### PROBLEM REQUIREMENTS
Extend the article below on RSD and workers' compensation claims, beginning right after its final sentence.

What is RSD / Chronic Pain?

What is RSD / Chronic Pain?

Workers’ compensation claims aren’t the result of a traumatic industrial accident involving heavy machinery or a severely injured body part.  Sometimes a work-related injuries, such as RSD, can be more subtle, less visible—but still produce the same life-affecting results.

RSD Woman in Pain

RSD can be debilitating

One common chronic injury that often give rise to workers’ compensation claims in Minnesota is Reflex Sympathetic Dystrophy (RSD), also known as Complex Regional Pain Syndrome (CRPS) and is catagarized by chronic, severe pain that worsens over over time. You might also know it as Sudeck’s Atrophy, or Causalgia (which is actually a slight variation from the condition).

Condition

The disorder involves an intense burning pain and/or stiffness and swelling in the limbs, frequently the hands. Nerve damage is the cause of RSD; though, it can stem from injuries that did not directly affect a nerve.  Swelling is one of the major, and easy to distinguish, symptoms of the condition.

Treatment can be difficult since the condition is not well-understood, but treatment will generally involve anti-inflammatories, anesthetic, and physical therapy.  Surgery could be recommended in some cases.

Workers’ Compensation Claims & RSD

RSD is poorly understood and may be difficult to determine. The nature of the illness can render a workers’ compensation claim more tricky than claim for a broken leg.  Don’t worry—you’re not out of luck.  Claims based on RSD/CRPS can succeed with the right evidence.  It is important to seek an expert’s opinion to establish exactly how your work-related injury triggered the RSD. It is also important to establish how and why the expert was able to exclude other conditions that might produce similar effects, and how this condition translates to a physical impairment.

### GIVEN MATERIAL
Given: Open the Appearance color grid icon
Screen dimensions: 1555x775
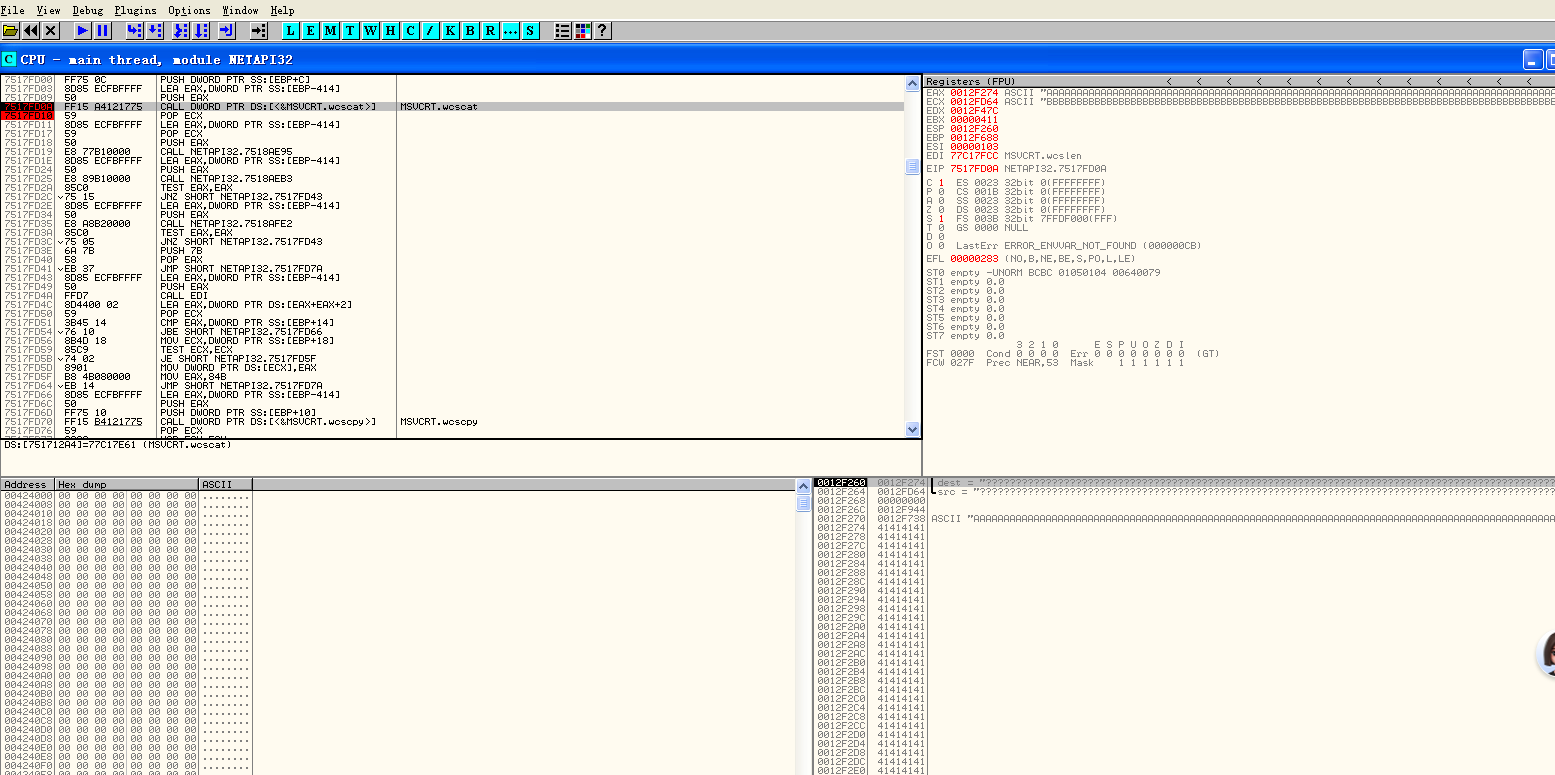Looking at the screenshot, I should coord(583,31).
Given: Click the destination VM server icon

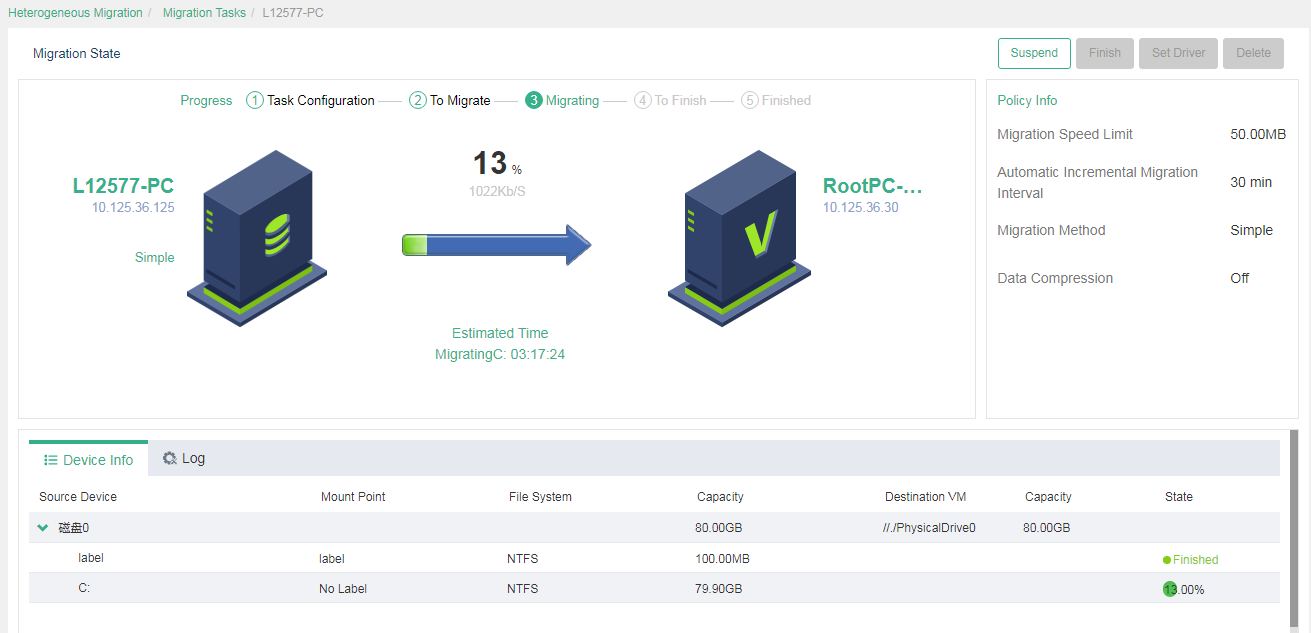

### RESULT OF THE EXERCISE
In 2010, Minnesota adopted new administrative rules regarding the treatment of RSD claims.  The rules provide a specific method for determining a worker’s impairment rating due to RSD.   If a worker establishes that they have this condition, then different impairment ratings are determined for the peripheral nervous system, musculoskeletal system, skin and vascular system.  The ratings are then combined to produce a final rating based on whether the condition is mild, moderate, or severe; the final rating does not depend on the specific type of impairment suffered in the affected body part.  The final rating also cannot be more significant than a rating of an amputation of the affected body part, which may be seen as unwise by patients suffering from severe pain who feel amputation would have been preferable.

In short, an RSD/CRPS claim is possible under Minnesota law, but you’ll want to talk to your lawyer about how to establish not only that you have the condition but also the level of severity of the condition.